Requirements: Could you reproduce each of the following records word for word, without changing anything?

Given information:
** start **
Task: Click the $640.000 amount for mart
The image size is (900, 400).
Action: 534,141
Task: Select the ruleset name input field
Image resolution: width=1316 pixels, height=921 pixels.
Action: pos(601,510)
** end **
Correct answer:
Task: Click the $640.000 amount for mart
The image size is (900, 400).
Action: 534,141
Task: Select the ruleset name input field
Image resolution: width=1316 pixels, height=921 pixels.
Action: pos(601,510)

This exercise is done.